Le congrès de Lutte ouvrière

06 Décembre 2017

Le congrès annuel de Lutte ouvrière, tenu le week-end des 2 et 3 décembre, a été consacré à des discussions sur la situation sociale et politique du point de vue des intérêts de classe des travailleurs, ainsi qu’aux tâches qu’elle impose à une organisation communiste révolutionnaire.

Quatre textes d’orientation ont été votés et seront publiés dans le prochain numéro de notre revue Lutte de classe : l’un porte sur la situation de l’économie capitaliste, un autre sur la situation internationale. Un troisième porte sur la situation politique issue de l’année électorale écoulée. Le quatrième est consacré à la question du parti, autrement dit à la nécessité de construire un parti communiste révolutionnaire, capable d’être le représentant des intérêts politiques des travailleurs.
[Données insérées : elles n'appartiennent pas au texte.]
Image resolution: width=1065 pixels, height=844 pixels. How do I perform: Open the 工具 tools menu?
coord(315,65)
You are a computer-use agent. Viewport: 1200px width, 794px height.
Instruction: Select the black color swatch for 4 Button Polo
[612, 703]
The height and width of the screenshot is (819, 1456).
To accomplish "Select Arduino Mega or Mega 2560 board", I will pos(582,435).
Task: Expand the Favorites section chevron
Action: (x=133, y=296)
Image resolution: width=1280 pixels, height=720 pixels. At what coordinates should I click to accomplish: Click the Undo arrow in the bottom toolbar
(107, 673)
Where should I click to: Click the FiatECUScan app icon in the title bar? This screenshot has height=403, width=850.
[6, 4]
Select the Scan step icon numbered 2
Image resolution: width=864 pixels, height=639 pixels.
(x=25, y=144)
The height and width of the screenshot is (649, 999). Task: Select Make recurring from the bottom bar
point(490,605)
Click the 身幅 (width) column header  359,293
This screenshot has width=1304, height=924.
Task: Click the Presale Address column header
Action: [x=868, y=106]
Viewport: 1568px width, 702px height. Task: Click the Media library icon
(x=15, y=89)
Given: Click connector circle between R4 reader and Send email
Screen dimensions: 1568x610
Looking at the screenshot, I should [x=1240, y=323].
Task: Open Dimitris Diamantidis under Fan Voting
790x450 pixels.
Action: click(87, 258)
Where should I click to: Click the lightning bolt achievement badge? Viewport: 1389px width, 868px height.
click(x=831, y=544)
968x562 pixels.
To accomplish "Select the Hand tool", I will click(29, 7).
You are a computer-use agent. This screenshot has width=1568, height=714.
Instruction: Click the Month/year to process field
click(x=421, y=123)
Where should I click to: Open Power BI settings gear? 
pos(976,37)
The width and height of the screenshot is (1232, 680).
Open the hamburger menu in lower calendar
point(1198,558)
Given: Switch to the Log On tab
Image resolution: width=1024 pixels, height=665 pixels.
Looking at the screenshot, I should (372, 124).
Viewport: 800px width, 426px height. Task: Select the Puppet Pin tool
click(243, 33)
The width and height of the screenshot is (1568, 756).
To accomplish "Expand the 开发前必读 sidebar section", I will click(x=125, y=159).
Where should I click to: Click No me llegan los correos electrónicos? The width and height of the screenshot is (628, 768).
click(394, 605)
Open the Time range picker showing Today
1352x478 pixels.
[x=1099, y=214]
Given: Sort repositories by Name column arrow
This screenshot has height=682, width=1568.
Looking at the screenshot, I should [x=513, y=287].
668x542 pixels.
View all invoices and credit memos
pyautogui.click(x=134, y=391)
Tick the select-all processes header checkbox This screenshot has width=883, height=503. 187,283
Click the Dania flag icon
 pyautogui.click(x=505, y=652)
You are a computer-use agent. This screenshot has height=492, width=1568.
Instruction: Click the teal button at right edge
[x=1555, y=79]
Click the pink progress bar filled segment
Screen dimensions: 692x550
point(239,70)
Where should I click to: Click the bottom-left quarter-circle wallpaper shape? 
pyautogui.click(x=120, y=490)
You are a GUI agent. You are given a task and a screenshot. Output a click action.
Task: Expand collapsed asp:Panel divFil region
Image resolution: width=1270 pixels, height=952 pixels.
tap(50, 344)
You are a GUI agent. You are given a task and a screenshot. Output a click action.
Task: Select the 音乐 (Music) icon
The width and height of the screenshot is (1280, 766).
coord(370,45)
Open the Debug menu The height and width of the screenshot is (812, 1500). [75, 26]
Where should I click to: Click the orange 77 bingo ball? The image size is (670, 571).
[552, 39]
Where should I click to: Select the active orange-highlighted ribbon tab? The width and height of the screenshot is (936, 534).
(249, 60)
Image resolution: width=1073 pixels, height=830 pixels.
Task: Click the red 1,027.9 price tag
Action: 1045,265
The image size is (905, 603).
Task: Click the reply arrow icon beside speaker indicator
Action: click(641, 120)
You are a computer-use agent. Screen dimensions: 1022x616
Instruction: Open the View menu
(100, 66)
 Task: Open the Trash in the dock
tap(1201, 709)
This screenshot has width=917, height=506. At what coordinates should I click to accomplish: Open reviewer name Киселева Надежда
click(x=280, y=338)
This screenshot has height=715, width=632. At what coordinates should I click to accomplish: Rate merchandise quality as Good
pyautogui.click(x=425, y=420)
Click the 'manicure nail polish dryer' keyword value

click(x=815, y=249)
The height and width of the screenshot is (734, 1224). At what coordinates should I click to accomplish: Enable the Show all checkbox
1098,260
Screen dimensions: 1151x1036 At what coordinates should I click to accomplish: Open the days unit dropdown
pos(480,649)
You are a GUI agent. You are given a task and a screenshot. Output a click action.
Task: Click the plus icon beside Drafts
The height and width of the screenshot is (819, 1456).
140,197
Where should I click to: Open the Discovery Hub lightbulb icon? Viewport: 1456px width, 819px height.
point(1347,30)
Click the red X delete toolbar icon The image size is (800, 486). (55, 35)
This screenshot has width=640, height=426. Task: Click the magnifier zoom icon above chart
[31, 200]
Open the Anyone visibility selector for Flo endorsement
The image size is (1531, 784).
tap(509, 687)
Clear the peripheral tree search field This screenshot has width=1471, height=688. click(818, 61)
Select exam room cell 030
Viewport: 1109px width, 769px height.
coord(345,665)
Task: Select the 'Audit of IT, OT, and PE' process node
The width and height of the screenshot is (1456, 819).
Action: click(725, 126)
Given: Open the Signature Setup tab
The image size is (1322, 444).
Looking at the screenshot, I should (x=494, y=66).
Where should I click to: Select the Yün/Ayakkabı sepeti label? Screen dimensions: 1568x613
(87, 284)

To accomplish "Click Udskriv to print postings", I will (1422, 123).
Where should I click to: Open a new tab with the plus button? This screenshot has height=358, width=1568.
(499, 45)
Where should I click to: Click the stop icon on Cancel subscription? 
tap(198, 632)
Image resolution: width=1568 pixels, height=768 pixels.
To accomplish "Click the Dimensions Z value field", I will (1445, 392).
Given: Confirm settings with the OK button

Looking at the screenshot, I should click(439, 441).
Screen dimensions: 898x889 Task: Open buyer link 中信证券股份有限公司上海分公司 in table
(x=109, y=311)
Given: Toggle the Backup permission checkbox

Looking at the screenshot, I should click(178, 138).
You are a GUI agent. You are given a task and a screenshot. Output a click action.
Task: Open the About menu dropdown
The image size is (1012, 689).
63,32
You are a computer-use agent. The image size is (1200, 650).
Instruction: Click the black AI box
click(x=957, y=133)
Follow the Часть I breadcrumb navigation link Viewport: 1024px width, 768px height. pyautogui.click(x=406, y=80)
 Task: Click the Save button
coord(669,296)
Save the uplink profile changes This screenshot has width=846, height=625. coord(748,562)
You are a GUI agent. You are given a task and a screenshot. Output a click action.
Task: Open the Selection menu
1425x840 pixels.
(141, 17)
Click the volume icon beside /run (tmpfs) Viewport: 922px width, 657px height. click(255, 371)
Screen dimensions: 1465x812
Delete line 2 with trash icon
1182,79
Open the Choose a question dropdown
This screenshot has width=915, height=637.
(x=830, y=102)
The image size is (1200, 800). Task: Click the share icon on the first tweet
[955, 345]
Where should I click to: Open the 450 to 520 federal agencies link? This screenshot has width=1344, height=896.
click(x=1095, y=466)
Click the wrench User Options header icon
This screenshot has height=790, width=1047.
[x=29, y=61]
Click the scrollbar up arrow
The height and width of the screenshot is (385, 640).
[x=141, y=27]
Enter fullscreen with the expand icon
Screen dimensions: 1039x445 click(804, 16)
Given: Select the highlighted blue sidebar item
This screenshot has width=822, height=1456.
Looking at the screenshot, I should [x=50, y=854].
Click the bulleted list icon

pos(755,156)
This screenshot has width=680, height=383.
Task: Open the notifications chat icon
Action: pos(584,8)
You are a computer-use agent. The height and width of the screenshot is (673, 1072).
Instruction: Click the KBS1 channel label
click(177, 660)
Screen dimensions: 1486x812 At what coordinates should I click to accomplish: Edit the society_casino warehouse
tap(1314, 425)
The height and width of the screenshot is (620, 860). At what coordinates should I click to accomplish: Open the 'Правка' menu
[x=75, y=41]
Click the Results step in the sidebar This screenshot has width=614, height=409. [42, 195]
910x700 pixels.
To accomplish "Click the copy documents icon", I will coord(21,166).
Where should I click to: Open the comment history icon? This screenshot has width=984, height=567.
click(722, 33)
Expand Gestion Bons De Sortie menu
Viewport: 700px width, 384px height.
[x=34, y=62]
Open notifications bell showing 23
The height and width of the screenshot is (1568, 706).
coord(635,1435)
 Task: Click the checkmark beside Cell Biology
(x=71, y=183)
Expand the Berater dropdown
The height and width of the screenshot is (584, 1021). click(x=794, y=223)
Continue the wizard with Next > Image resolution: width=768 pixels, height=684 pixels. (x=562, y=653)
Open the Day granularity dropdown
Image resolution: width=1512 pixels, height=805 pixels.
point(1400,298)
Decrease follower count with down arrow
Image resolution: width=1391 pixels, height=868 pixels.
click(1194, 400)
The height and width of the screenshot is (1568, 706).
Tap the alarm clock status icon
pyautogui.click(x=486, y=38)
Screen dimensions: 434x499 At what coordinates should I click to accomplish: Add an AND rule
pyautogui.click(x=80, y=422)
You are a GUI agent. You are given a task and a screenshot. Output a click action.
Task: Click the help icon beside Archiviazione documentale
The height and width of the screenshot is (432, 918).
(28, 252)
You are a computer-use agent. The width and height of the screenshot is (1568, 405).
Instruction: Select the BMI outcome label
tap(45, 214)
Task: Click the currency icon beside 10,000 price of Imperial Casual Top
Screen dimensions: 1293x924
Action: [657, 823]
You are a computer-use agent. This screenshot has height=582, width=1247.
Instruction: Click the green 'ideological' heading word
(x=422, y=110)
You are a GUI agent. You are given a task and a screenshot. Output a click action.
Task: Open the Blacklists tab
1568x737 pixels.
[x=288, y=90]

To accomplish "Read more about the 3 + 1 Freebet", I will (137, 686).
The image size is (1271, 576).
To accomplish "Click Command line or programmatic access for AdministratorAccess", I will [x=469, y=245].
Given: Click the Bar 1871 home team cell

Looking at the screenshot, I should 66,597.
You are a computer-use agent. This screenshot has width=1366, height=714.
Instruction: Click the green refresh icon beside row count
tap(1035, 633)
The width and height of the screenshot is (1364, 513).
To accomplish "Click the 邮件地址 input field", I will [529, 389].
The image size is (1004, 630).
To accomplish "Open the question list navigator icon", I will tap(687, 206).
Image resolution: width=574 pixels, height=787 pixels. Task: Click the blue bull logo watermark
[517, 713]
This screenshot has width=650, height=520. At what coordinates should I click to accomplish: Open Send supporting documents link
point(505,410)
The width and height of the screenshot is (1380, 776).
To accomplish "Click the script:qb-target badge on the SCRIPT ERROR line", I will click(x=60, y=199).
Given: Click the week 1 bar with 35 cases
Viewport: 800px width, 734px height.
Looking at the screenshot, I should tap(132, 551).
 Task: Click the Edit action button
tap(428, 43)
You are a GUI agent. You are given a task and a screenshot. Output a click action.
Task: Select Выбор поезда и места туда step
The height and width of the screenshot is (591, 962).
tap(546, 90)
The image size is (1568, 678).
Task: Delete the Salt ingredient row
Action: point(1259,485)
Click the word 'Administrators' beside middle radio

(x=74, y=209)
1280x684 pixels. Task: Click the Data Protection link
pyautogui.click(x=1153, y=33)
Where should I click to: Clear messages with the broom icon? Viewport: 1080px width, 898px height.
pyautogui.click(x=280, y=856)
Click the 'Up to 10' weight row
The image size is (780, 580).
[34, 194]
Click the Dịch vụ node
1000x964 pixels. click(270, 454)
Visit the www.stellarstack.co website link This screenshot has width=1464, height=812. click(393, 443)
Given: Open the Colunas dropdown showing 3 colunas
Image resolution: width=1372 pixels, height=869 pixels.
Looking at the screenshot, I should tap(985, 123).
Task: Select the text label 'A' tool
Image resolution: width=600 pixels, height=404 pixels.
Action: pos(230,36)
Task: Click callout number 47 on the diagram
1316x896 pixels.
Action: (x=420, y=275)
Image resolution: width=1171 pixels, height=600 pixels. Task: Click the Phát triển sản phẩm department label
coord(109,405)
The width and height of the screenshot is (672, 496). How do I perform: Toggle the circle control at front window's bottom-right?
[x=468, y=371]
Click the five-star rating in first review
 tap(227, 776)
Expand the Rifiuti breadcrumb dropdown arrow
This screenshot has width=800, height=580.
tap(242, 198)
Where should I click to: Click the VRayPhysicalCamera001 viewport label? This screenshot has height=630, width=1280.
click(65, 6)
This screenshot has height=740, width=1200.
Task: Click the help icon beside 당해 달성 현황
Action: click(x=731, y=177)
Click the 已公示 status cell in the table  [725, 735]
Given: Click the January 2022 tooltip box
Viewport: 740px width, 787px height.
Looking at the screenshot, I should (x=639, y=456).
Lutte ouvrière ne partage pas l’optimisme béat des commentateurs qui parlent de reprise économique. Pour le monde du travail, la vie est toujours faite de chômage, de précarité, de bas salaires, de difficultés pour se loger, se soigner. La reprise est celle des profits, des dividendes versés aux actionnaires et des cours boursiers. La spéculation bat son plein et la société est assise sur un baril de poudre. La soif d’intérêts de la finance dicte les politiques antiouvrières appliquées par tous les gouvernements.

Notre dénonciation de Macron ne se limite pas à sa petite personne. Nous pointons la responsabilité du grand capital. Les Sarkozy, Hollande, Macron jouent le rôle de fusibles destinés à griller les uns après les autres, et il en sera ainsi tant que l’on s’en prendra à ces sous-fifres sans s’attaquer à la bourgeoisie et à son pouvoir économique et politique. Notre combat vise à renforcer la conscience de classe des travailleurs, pour qu’ils défendent leurs conditions d’existence en osant contester un pouvoir au service du grand patronat.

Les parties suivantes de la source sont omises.